Saturday, October 27, 2007
Extraordinary Powers of the Unitary Executive
The Path to Power
October 26, 2007
BILL MOYERS: Welcome to the JOURNAL.
For our friends in California, we begin with condolences for the miseries of fire, fear, and evacuations. And to those of you living in the Southeast, where suddenly people are talking about an epic shortage of water, we'll be watching and hoping you show the rest of us how to meet one of the century's looming challenges. Where I grew up in Texas farmers would look up at the scorching skies and say: "You never miss the water until the well runs dry."
Now on to our report this week. Some of you will remember that back in July the conservative scholar Bruce Fein was here on the JOURNAL expressing outrage over expansion of presidential powers under Bush and Cheney.
BRUCE FEIN: Take for instance the assertion that he's made that when he's out to collect foreign intelligence, no other branch can tell him what to do. That means he can intercept your emails, your phone calls, open your regular mail, he can break and enter your home, he can even kidnap you, claiming I'm seeking foreign intelligence there is no other branch - Congress can't make it illegal, judges can't say this is illegal. I can do anything I want.

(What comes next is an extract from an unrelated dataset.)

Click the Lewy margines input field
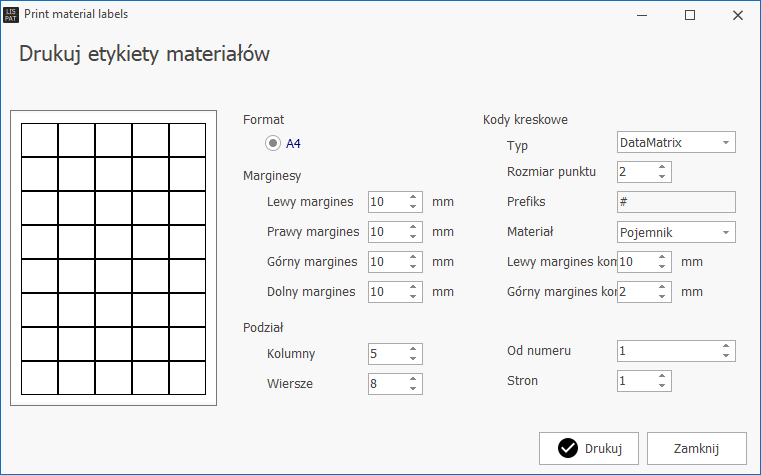 click(x=388, y=202)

BILL MOYERS: Many others have joined Bruce Fein's chorus of concern. This week it's the muckraking populist Jim Hightower. Writing in his newsletter the Hightower Lowdown, shown here on the Web site Alternet, he asks the question: "Is a presidential coup under way?"
He goes on to say, "The Constitution is being trampled, the very form of our government is being perverted, and nothing less than American democracy itself is endangered."

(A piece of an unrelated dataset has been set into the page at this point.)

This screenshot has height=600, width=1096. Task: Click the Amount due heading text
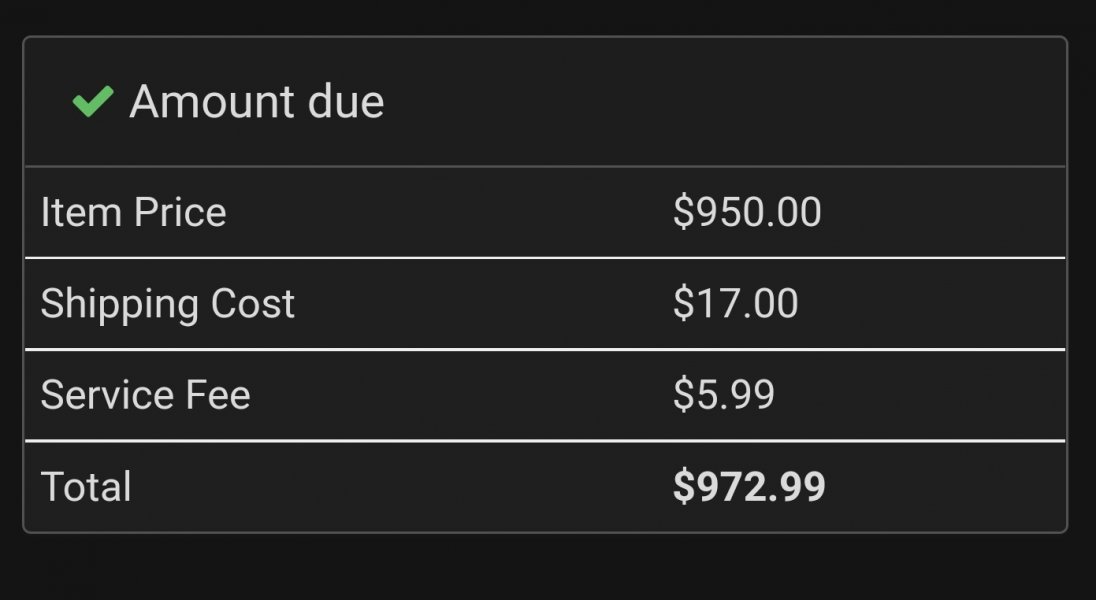click(256, 102)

We've posted Jim Hightower's Lowdown on our web page at pbs.org so that you can read the whole of his argument about it.
But here's some background as to why so many people of different political stripes are alarmed. President Bush and Vice President Cheney espouse the theory of the unitary executive. That means the President's orders can't be reviewed, questioned, or altered by the other two branches of government. He alone can say what the law means, or whether or not it will be enforced or ignored. In effect, George W. Bush says his powers must be unilateral and unchecked.
Critics claim the President has used the war on terror to put himself above the law and that he has created a secret presidency of classified decisions and orders, that approve extraordinary renditions, torture, illegal detentions, and wiretapping without warrants with the collaboration of big telecom companies. This boundless secrecy and surveillance evokes images counter to American values.